The YJ-83 missiles can be launched from outside of SM-2 range. There is no advantage to launching them from closer in (but see below). However, there may be an advantage to launching the YJ-91 ARMs from closer in than their maximum range. Because these missiles travel at low altitude or higher, the ships can see them further out than the sea-skimmers, and can fire at them more often.
There are 5 ways of getting the missiles in closer.
1) Just fly a whole bunch of planes in to short range at any altitude and ignore the casualties. With a billion or so people to call on, the Chinese can probably afford to throw away their pilots and maybe even their toys, and their military history over the past 100 years (or always) shows that this is exactly the approach they do use. I do not recommend this approach.
2) Fly the planes in at any altitude and launch missiles just before the planes are shot down. This is better than the first option, because it does have the effect of absorbing more SAMs than just the missiles alone would do. I do not recommend this approach.
3) Fly the planes in as close as safely possible at low altitude and launch from there. Warhorse has given us the radar horizon from low altitude to a medium ship as 51 nm. For my convenience, I will take the safe low altitude to be 50 nm (note 1). If a SM-2 shoots at such a plane, the plane will always be able to escape. This range does not give a significant advantage for the YJ-91 ARM (in fact, that is probably its practical launch range), and it gives no advantage at all for the YJ-83. It would give a definite advantage to long-range cruise missiles.
4) Fly the planes in as close as safely possible at VL altitude and launch from there. Warhorse has given us the radar horizon from VL altitude to a large ship as 26 nm. For my convenience, I will take the safe VL altitude to be 25 nm (note 1). If a SM-2 shoots at such a plane, the plane will always be able to escape. Most planes cannot safely fly at this altitude. For such planes, I do not recommend this approach, because even though it may save on missiles, I consider the cost in pilots, even if slight, to be far higher than any number of inanimate objects. (Ed: What about human lives on the other side?) However, Warhorse has pointed out that the Su-30MK2 DOES safely fly at VL. This is deadly, deadly stuff. These planes could just park at VL 25 nm from the ship; ordnance hurled from that range would give the ship very little time to respond, although how exactly such a plane would loiter at wavetop height is a bit of a mystery.

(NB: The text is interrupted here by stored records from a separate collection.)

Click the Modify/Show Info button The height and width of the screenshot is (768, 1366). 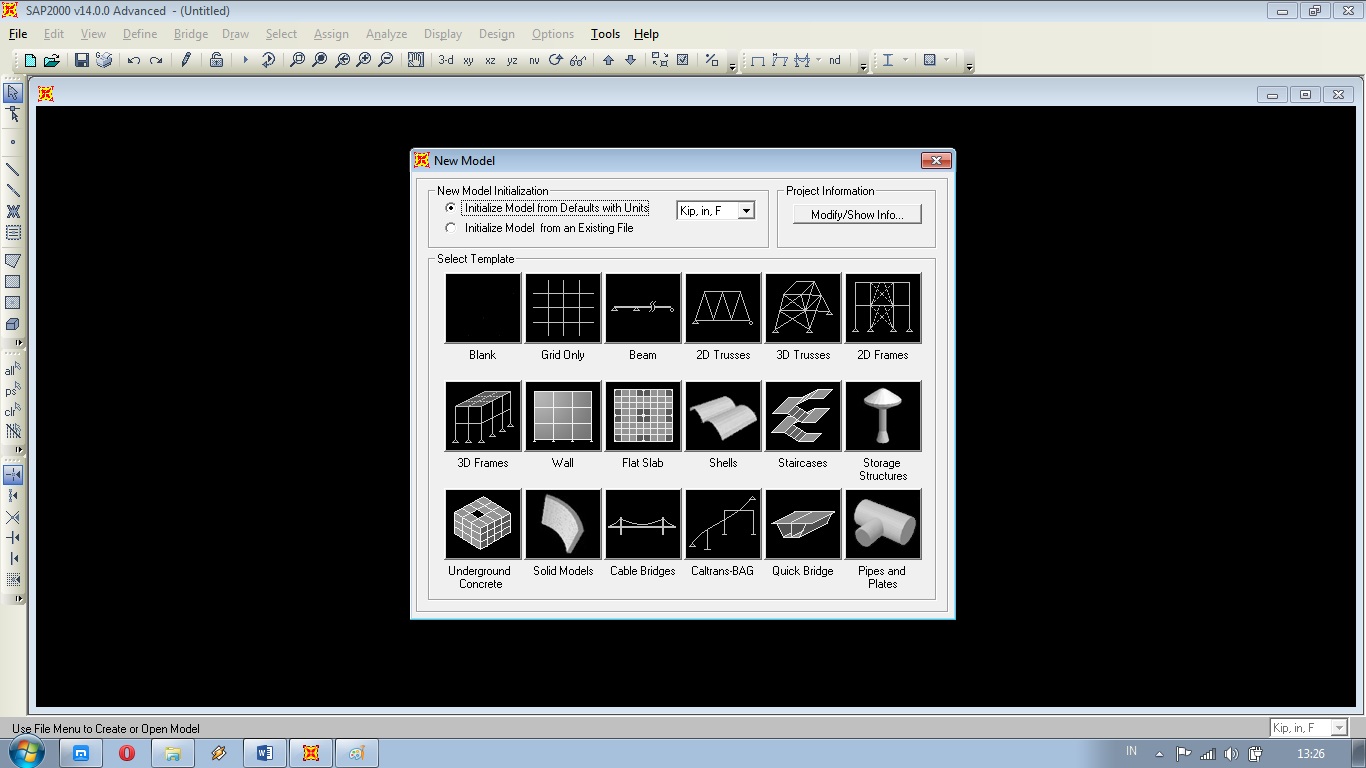(857, 213)
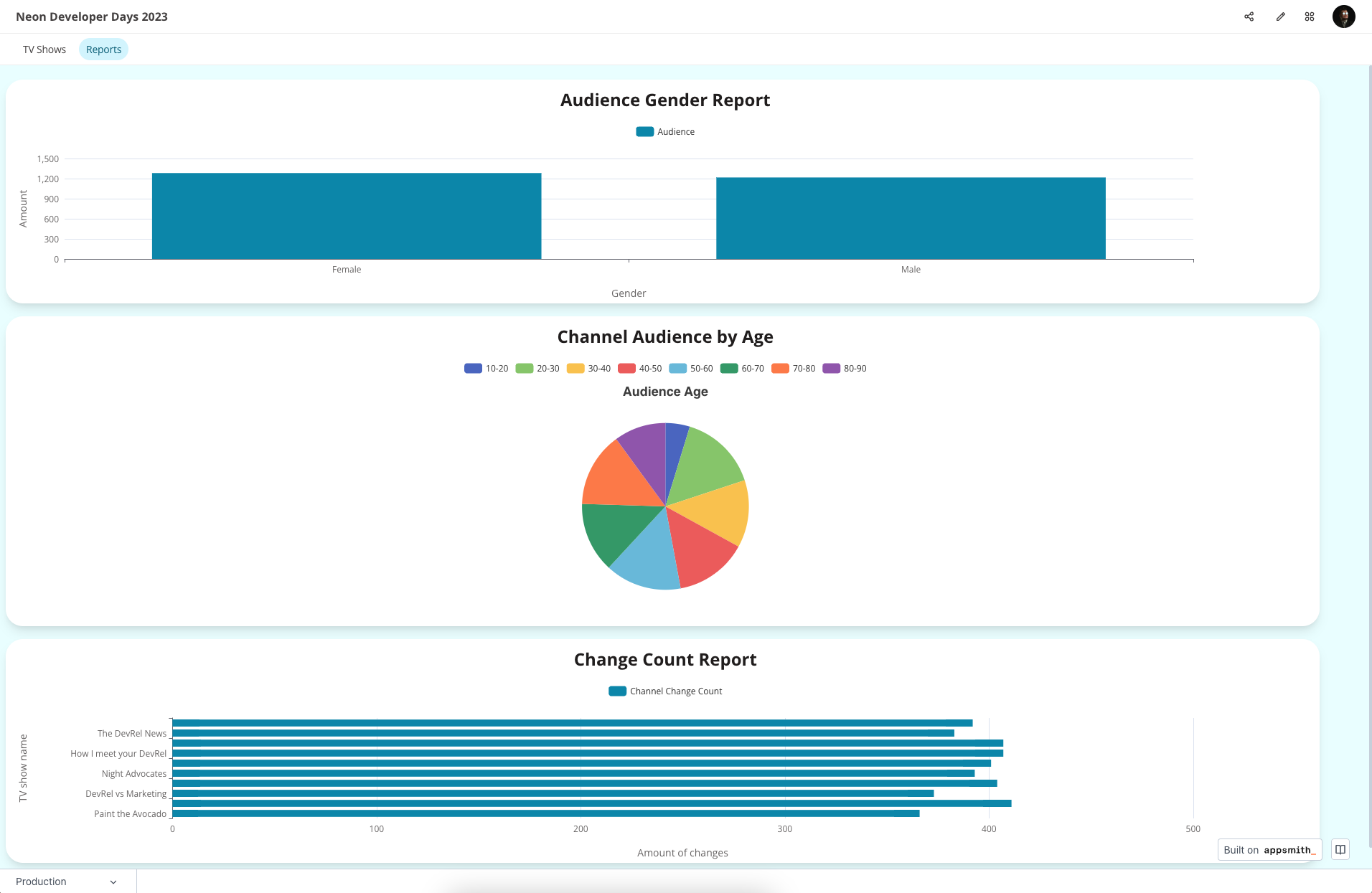This screenshot has height=893, width=1372.
Task: Toggle Channel Change Count legend series
Action: pos(665,691)
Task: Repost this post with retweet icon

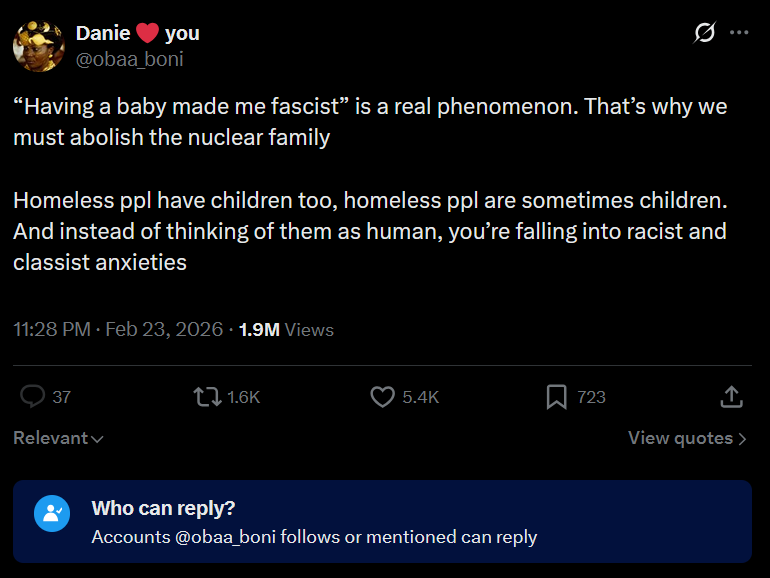Action: pos(207,397)
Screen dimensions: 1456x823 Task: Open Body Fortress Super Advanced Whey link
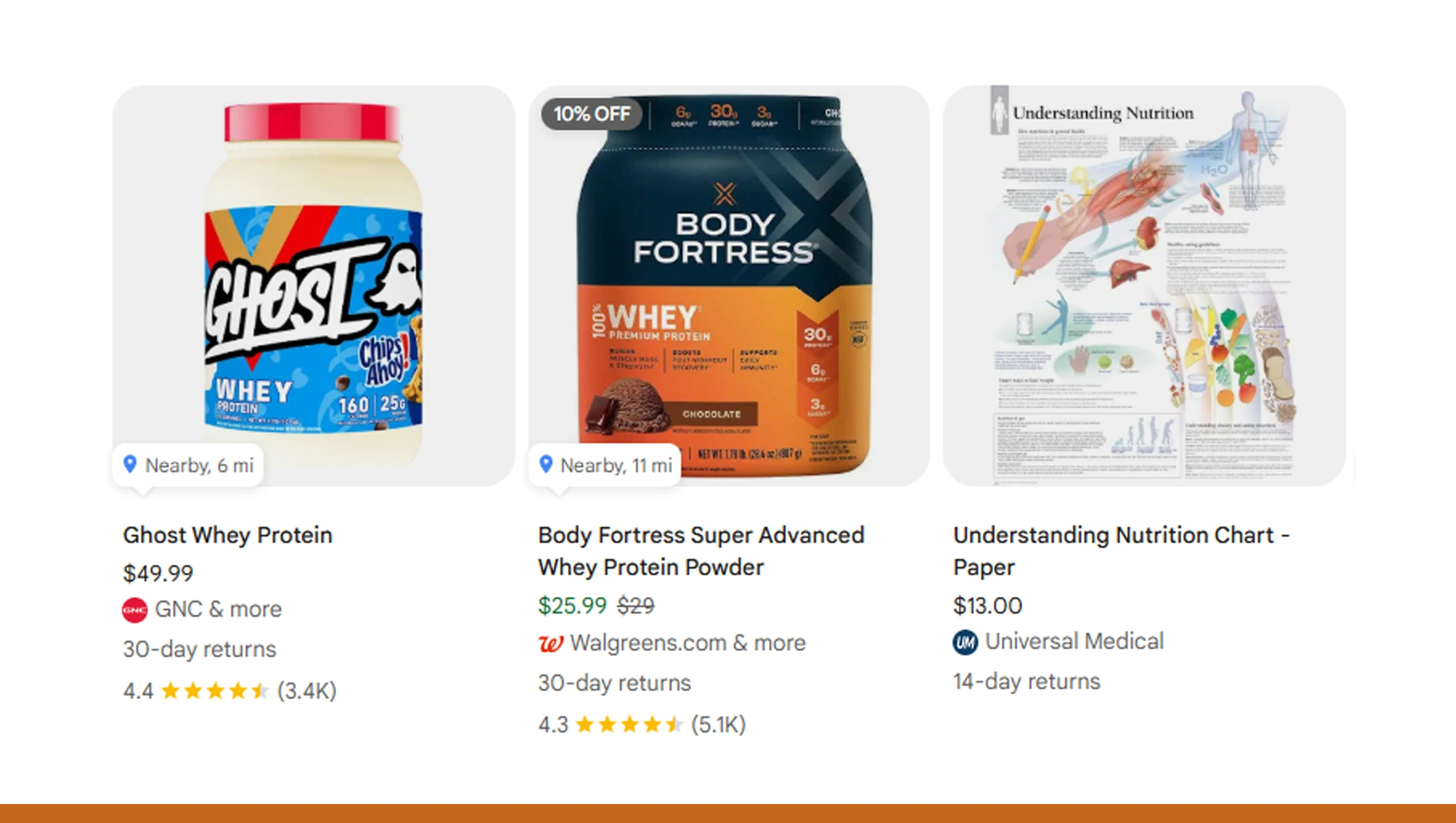701,551
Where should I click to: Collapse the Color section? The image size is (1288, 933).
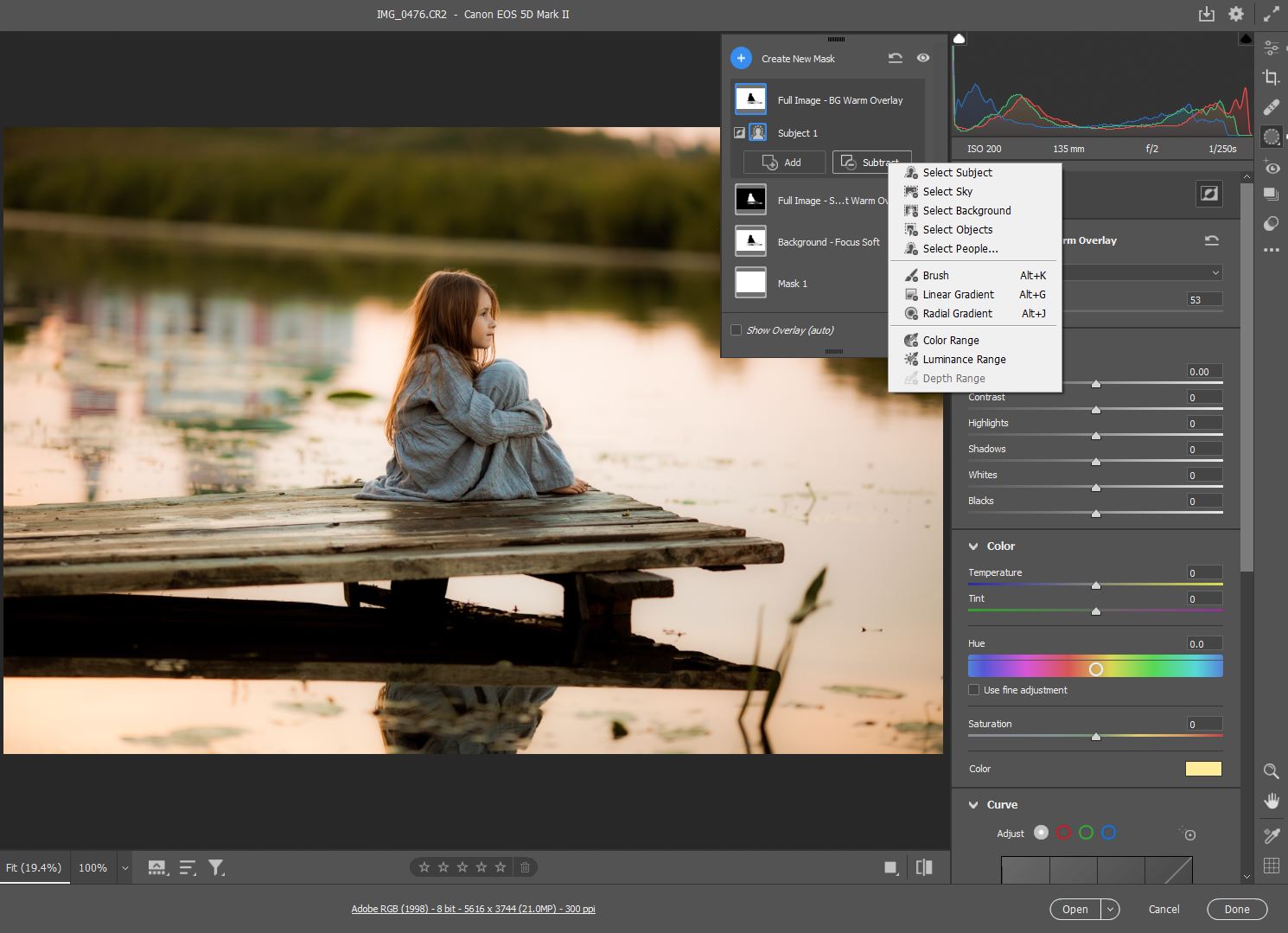click(x=973, y=546)
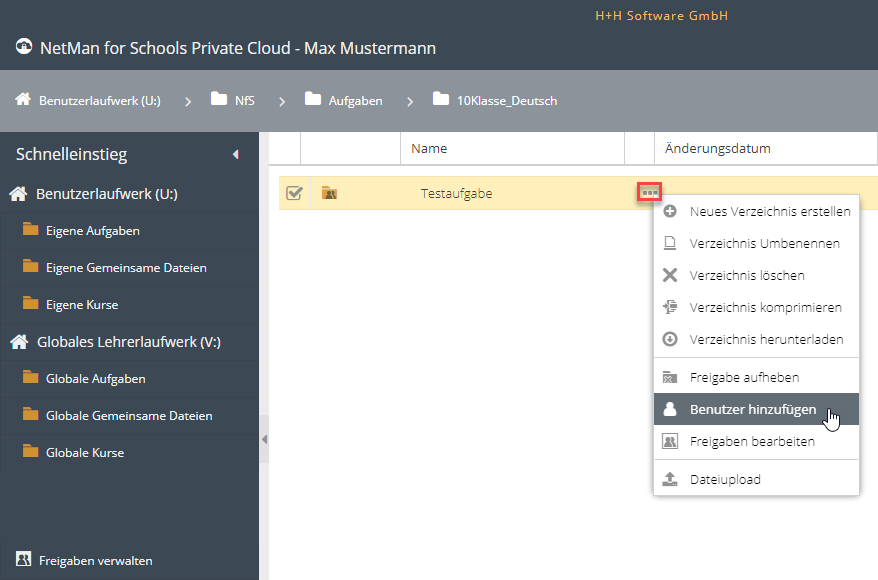Click the plus icon for Neues Verzeichnis erstellen
Screen dimensions: 878x580
670,211
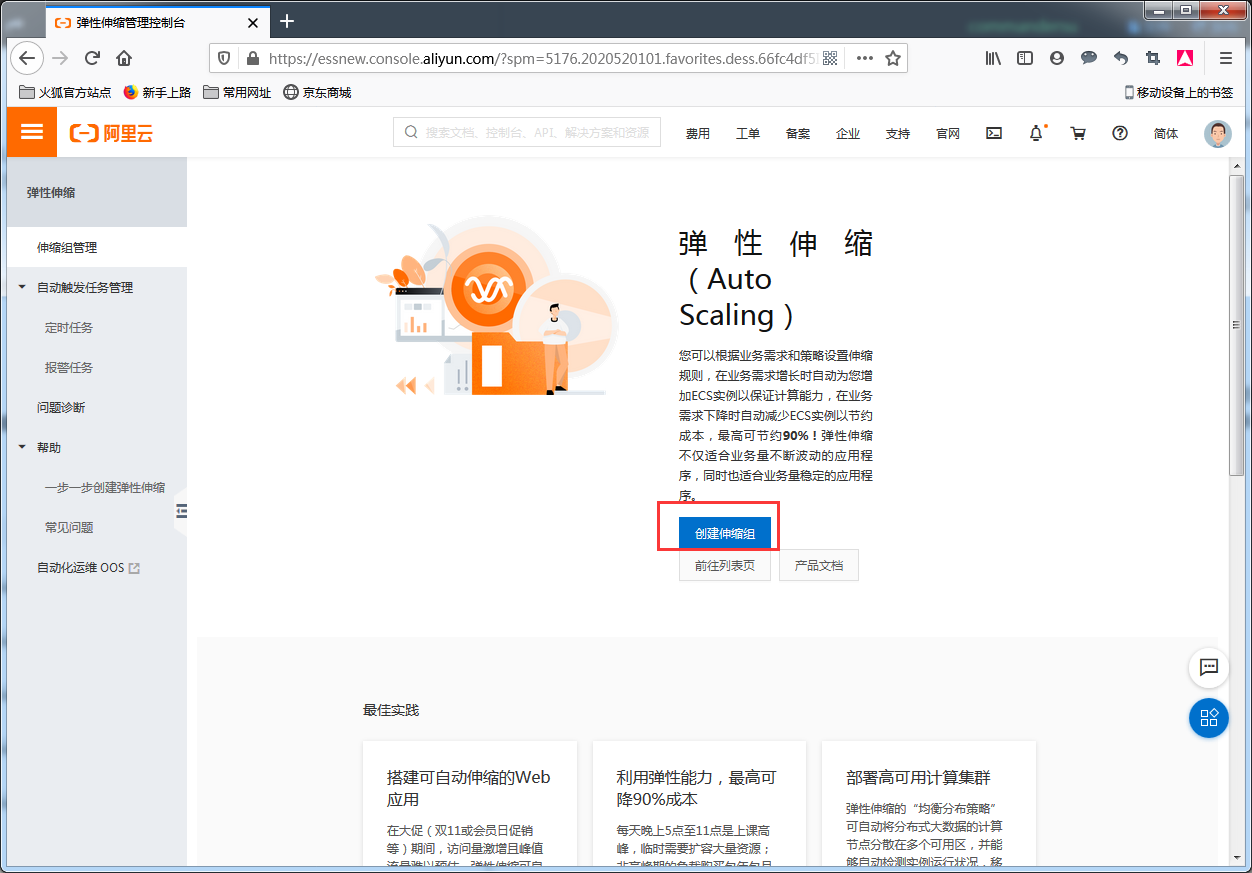Click the notification bell icon

click(x=1036, y=133)
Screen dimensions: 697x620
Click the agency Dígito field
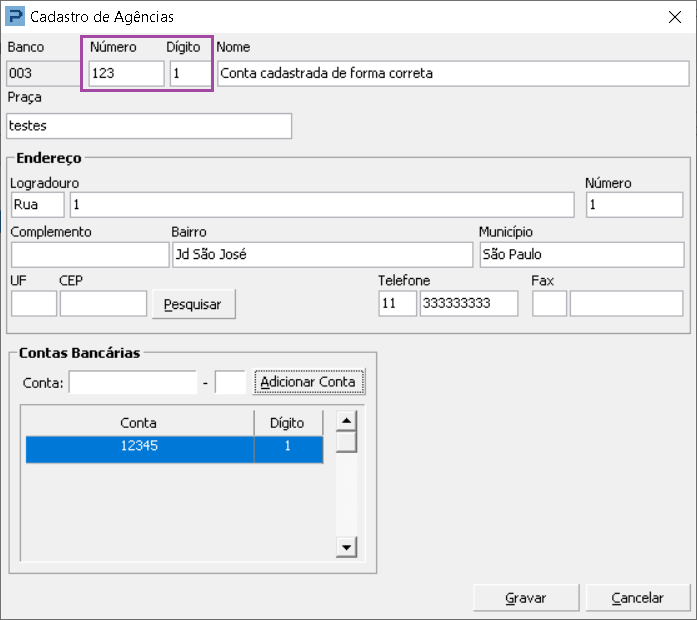pyautogui.click(x=190, y=73)
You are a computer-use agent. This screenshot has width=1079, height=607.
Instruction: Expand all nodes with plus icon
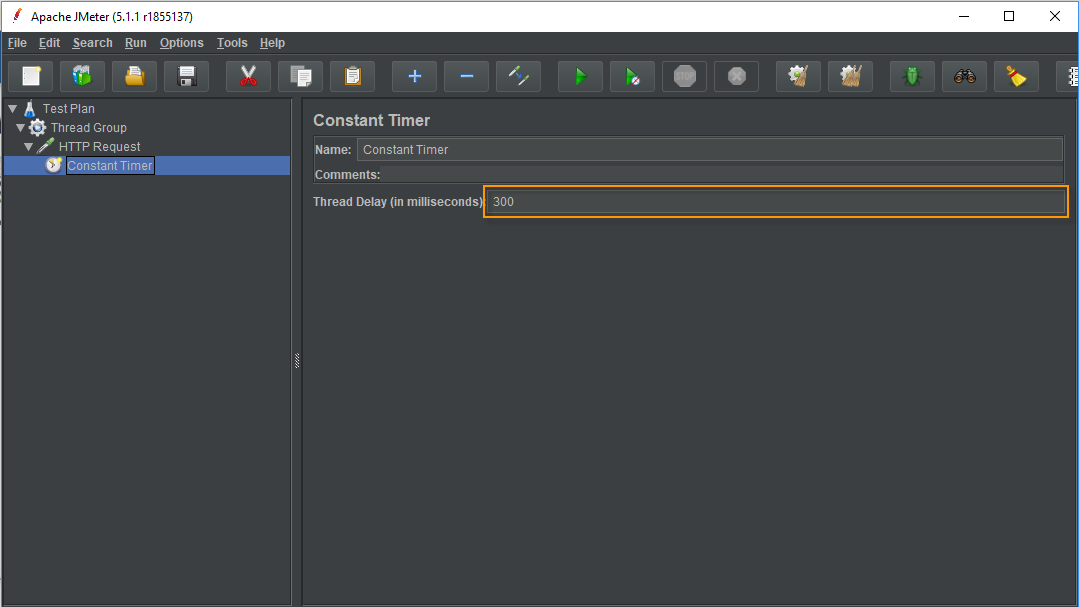tap(414, 76)
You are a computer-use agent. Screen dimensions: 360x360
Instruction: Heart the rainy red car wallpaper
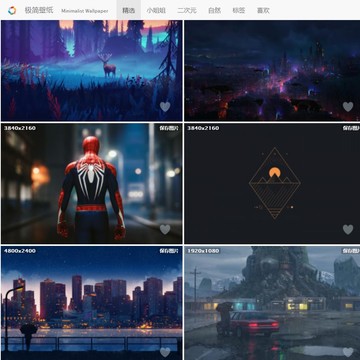[x=348, y=352]
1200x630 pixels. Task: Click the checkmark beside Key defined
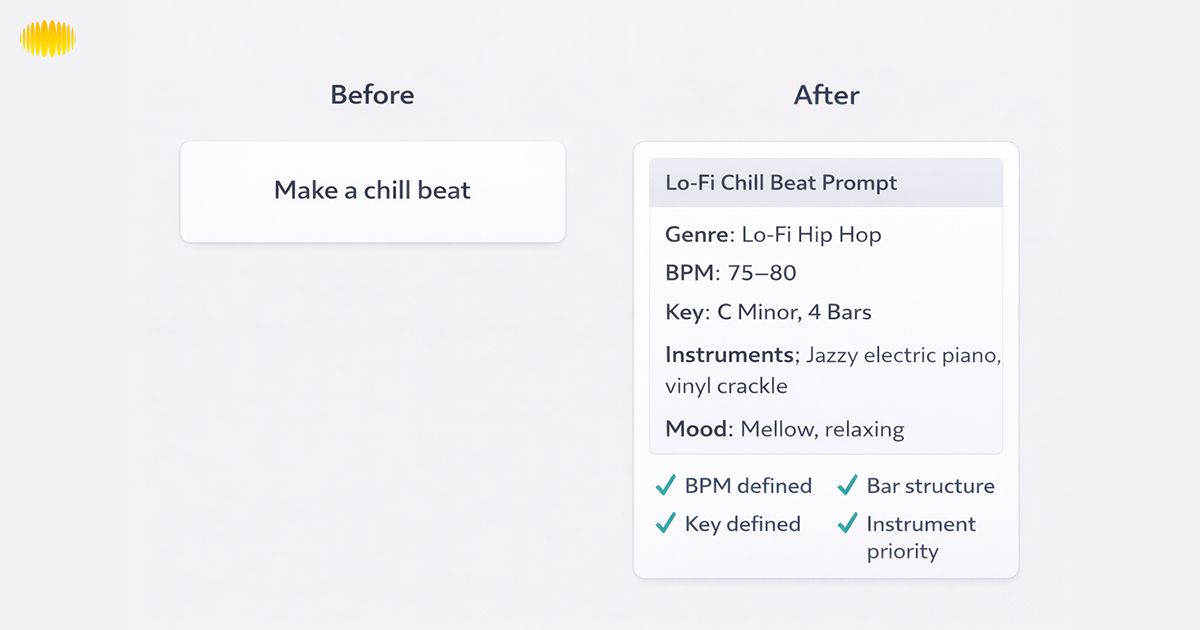pyautogui.click(x=666, y=523)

5) Fly in on an oblique approach. I have discussed this earlier and elsewhere. For example, see my post of 2/11/09 in my thread "outmaneuvering SAMs". I am not going to discuss this further here, because the present subject is already complex enough.
According to Brad's post 47, this thread ("I think the SM-2's could be launched on inertial/midcourse guidance before they enter the ship's own radar LOS, assuming that another asset (such as the E-2C Hawkeye with CEC) could "see" the targets."), the ship does not need to have radar LOS to the target to launch the SM-2s if a friendly unit can see the target, although the ship still needs to have the target on its own radar at the time of intercept. This means that the Chinese planes could safely park at 25 nm (VL) or 50 nm (low). On the other hand, for inbound missiles, which are definitely going to enter the ship's radar LOS, an intercept course would be calculated that would let the intercept happen at those ranges. (Exactly? I doubt it. How far in? I have no idea, so I am using the stated figures.) However, bear in mind that a missile does not actually exist as a target until after it has been launched, which means that a missile carried in by a plane has a definite advantage over one coming in on its own steam.
So then I have to raise the following issue the second time. Based on the data Warhorse has provided, Chinese fighters with 40-odd nm range AAMs are parked at VL 25 nm from the nearest US ship, and 30 nm from the center of the formation. Where can the Americans have air assets with radar to look down on the battle area? Nowhere, I think. Nevertheless, we are assuming that those assets exist.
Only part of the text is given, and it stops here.